Golkar Dukung SBY Naikkan Harga BBM, PDIP Tolak

- detikFinance
Kamis, 23 Feb 2012 10:25 WIB
Golkar Dukung SBY Naikkan Harga BBM, PDIP Tolak
Jakarta - Presiden Susilo Bambang Yudhoyono (SBY) menyatakan harga BBM mau tidak mau harus naik. Hal ini menimbulkan pro dan kontra dikalangan Dewan Perwakilan Rakyat (DPR).

Anggota DPR Komisi XI dari Fraksi PDIP Arif Budimanta menilai kenaikan harga minyak dunia pastinya memiliki dampak terhadap pengeluaran negara, tetapi bukan serta-merta dapat membenarkan pemerintah untuk menaikan harga BBM bersubsidi.

"Meningkatnya besaran subsidi energi khususnya BBM akibat naiknya harga minyak dunia seharusnya masih bisa ditanggulangi mengingat, pemerintah masih memiliki Sisa Hasil Penggunaan Anggaran (SILPA) tahun lalu sebesar Rp 32,2 triliun," ungkap Arif saat berbincang dengan detikFinance di Jakarta, Kamis (23/2/2012).

SCROLL TO CONTINUE WITH CONTENT

Selain itu, Arif mengatakan pemerintah harus fair menjelaskan bahwa kenaikan harga minyak dunia tidak hanya mengakibatkan naiknya belanja pemerintah (khususnya beban subsidi) tetapi juga meningkatkan pendapatan migas. Seperti yang dipaparkan Tim Konsorsium Peneliti Perguruan TInggi (UI-UGM-ITB) bahwa jika terjadi kenaikan harga minyak dunia rata-rata 10% maka akan meningkatkan pendapatan migas sebesar Rp3,5 Triliun.

"Kenaikan tersebut juga akan meningkatkan beban subsidi sebesar Rp 2,6 triliun, subsidi listrik Rp 0,3 triliun, DBH (dana bagi hasil) Migas Rp 0,5 triliun dan anggaran pendidikan sebesar Rp 0,8 triliun. Artinya, jika anggaran pendidikan boleh tidak mengikuti kenaikan belanja negara akibat kenaikan harga minyak dunia, sesungguhnya kenaikan harga minyak dunia justru mengurangi defisit," tutur Arif.

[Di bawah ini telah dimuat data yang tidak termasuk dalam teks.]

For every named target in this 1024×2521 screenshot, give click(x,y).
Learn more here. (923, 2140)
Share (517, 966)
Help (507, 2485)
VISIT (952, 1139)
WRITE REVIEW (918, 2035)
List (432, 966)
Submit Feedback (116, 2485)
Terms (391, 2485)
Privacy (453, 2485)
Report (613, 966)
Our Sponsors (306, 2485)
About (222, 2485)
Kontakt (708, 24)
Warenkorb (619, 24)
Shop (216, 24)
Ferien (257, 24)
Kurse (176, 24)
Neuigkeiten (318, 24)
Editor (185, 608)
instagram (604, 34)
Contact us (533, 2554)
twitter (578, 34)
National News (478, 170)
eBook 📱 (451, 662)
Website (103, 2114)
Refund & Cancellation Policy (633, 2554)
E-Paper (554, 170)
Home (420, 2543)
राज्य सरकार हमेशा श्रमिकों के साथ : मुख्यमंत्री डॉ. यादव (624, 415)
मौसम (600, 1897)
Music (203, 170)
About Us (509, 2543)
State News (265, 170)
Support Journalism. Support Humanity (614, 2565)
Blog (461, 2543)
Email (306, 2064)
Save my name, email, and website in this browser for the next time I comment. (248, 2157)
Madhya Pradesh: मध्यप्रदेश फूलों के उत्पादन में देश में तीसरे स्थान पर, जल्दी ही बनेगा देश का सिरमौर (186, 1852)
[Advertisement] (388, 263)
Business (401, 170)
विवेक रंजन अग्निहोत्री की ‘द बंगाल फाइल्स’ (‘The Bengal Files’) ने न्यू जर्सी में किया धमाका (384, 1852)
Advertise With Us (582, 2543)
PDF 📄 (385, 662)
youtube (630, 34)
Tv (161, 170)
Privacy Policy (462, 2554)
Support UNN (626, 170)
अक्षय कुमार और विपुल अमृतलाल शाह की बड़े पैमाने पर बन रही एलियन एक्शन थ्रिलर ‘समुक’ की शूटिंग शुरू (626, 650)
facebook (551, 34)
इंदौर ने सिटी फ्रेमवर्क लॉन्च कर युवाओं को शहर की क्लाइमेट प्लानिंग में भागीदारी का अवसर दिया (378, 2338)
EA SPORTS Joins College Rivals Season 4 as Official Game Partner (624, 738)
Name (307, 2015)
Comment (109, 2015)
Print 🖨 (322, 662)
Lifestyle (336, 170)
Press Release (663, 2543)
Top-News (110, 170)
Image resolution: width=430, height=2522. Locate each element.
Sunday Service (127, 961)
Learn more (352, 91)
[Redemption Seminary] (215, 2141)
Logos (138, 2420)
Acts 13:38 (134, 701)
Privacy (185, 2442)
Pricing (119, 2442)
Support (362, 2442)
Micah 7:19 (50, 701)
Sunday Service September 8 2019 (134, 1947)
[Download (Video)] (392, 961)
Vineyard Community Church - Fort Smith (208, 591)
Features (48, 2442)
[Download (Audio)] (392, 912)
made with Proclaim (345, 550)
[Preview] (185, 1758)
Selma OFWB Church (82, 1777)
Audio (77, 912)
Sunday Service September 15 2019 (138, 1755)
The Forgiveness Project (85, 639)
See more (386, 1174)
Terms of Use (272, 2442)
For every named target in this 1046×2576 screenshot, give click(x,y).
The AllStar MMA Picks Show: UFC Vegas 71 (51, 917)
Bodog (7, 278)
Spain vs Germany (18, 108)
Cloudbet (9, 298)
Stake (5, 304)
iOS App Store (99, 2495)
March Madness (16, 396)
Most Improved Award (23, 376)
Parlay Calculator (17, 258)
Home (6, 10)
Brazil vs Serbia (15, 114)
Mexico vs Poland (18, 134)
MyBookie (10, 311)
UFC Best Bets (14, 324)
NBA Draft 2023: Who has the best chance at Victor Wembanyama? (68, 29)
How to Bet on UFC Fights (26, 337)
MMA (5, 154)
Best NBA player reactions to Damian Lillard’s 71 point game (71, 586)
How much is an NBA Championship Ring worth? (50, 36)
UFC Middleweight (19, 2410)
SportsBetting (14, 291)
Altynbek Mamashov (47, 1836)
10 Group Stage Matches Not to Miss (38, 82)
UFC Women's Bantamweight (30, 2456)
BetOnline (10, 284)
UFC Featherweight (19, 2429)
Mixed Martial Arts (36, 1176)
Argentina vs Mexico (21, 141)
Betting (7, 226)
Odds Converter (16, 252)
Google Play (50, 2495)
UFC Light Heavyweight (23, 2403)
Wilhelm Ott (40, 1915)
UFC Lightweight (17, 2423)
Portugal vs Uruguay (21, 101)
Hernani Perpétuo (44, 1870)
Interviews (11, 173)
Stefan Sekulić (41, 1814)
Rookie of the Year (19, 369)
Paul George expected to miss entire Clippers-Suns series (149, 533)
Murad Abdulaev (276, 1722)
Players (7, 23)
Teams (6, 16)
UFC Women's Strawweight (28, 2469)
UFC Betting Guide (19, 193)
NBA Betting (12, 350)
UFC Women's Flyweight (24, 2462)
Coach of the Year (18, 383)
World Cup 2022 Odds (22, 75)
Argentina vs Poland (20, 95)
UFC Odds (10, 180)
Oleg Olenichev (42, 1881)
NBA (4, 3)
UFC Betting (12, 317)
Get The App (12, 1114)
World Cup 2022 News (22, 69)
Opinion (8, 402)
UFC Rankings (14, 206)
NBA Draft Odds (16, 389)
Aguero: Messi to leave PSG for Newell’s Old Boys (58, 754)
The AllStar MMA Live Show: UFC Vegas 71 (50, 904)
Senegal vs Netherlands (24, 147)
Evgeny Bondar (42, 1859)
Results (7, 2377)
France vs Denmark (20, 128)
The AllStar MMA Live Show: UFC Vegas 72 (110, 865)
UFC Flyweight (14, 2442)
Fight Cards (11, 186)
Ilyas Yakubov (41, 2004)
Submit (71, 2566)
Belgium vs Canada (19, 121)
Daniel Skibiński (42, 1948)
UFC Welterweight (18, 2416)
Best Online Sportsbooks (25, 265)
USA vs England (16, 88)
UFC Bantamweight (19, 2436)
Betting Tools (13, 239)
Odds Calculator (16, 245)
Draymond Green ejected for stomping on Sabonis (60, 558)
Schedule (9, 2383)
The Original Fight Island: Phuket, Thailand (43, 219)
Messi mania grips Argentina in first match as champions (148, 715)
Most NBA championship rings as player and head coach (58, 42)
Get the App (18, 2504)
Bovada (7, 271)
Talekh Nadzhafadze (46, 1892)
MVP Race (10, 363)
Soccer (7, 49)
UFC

"Jangan sampai karena ketidakmampuan pemerintah dalam mengelola sumber daya nasional dan keuangan negara kemudian rakyat yang menjadi korban," imbuh Politisi PDIP ini.

Pada kesempatan terpisah, Wakil Ketua Komisi XI Fraksi Golkar Harry Azhar Azis mengatakan kebijakan kenaikan BBM bersubsidi yang diambil SBY merupakan langkah maju.

"Ya, saya kira itu langkah maju yang diambil oleh SBY, dulu pengumuman kenaikan harga selalu dilakukan oleh Pak JK, sekarang tidak ada di kabinet yang mau mengambil dan mengumumkan itu sehingga SBY terpaksa mengumumkan sendiri, saya kira ini satu kemajuan," tuturnya.

Hal ini menurut Harry berarti menunjukkan tidak ada yang berani atau mau mengambil resiko mengumumkan kenaikan BBM.

"Artinya, pak SBY telah menunjukkan keberaniannya," tutup Politisi Golkar ini.

Sebelumnya, Presiden SBY menyatakan harga BBM mau tidak mau harus naik. Setidaknya banyak faktor yang mendasari usulan Presiden tersebut. Salah satunya adalah terkait lonjakan harga minyak mentah dunia hingga jauh melebihi asumsi APBN.